- _Required work_
Your answer should be every line of the entries that has the string "computer" in it.

[Stored data entries]
.....

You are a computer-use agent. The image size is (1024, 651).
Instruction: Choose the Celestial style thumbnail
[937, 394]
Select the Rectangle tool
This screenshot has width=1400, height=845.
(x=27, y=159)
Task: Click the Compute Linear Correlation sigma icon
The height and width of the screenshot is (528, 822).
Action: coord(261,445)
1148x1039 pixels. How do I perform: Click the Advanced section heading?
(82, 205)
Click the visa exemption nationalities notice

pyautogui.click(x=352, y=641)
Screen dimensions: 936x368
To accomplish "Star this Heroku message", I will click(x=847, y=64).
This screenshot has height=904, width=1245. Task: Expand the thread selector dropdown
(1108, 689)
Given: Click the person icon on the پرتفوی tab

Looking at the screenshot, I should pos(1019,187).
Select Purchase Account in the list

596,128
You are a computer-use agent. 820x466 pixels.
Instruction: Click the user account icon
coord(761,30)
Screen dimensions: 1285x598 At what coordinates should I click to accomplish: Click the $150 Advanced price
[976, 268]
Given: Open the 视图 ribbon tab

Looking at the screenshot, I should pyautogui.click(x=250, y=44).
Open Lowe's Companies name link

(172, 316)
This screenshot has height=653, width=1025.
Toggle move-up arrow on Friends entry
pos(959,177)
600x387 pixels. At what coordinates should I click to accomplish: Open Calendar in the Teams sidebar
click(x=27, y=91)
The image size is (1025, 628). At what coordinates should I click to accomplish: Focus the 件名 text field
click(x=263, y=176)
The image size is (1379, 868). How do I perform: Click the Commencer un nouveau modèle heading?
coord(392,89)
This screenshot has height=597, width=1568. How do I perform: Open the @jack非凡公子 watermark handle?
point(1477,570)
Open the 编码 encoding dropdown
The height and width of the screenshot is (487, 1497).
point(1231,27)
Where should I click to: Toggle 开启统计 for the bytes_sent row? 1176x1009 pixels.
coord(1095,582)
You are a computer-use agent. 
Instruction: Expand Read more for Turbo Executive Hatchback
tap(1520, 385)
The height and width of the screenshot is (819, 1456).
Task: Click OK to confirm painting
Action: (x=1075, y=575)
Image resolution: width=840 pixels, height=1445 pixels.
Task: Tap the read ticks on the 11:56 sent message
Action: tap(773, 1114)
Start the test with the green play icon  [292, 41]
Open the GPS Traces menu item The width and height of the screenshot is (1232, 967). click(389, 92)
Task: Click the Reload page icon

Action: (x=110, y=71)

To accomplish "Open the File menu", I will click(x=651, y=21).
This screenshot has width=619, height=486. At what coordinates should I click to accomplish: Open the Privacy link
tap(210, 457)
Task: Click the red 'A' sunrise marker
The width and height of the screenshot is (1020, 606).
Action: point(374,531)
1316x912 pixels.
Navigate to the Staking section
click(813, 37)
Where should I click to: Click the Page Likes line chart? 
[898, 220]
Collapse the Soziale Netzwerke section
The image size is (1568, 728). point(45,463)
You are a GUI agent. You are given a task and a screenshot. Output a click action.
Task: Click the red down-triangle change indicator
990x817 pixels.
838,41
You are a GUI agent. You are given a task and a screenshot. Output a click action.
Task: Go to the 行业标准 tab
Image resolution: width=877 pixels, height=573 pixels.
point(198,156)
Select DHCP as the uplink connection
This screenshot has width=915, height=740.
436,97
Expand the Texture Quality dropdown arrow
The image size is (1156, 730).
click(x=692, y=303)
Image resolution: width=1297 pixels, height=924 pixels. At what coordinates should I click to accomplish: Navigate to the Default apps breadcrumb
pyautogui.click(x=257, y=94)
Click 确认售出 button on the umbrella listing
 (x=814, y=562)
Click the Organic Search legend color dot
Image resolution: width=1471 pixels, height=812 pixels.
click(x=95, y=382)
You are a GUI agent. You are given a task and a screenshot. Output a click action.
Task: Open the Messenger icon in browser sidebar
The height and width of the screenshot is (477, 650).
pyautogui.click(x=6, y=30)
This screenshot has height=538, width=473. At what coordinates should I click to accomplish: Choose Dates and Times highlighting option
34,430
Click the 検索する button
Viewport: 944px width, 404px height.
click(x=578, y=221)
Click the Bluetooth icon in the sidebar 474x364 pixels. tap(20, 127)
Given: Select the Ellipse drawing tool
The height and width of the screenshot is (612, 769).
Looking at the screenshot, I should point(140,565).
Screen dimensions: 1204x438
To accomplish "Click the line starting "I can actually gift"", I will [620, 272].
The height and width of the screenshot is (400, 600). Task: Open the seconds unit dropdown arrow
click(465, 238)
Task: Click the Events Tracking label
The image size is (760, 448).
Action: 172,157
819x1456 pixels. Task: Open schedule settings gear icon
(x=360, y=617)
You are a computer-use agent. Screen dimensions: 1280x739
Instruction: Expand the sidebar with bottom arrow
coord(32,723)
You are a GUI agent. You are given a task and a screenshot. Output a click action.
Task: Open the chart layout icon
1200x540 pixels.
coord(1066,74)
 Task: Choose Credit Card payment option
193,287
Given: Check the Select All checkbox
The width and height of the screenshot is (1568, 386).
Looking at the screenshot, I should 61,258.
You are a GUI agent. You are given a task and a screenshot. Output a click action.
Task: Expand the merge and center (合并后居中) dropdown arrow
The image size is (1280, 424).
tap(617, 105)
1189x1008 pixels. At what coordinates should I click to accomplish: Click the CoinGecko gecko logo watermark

.....

- _Reply to the exercise_
You are a computer-use agent. The image size is (1024, 651).
You are a computer-use agent. 820x466 pixels.
You are a computer-use agent. 
You are a computer-use agent. Screen dimensions: 1280x739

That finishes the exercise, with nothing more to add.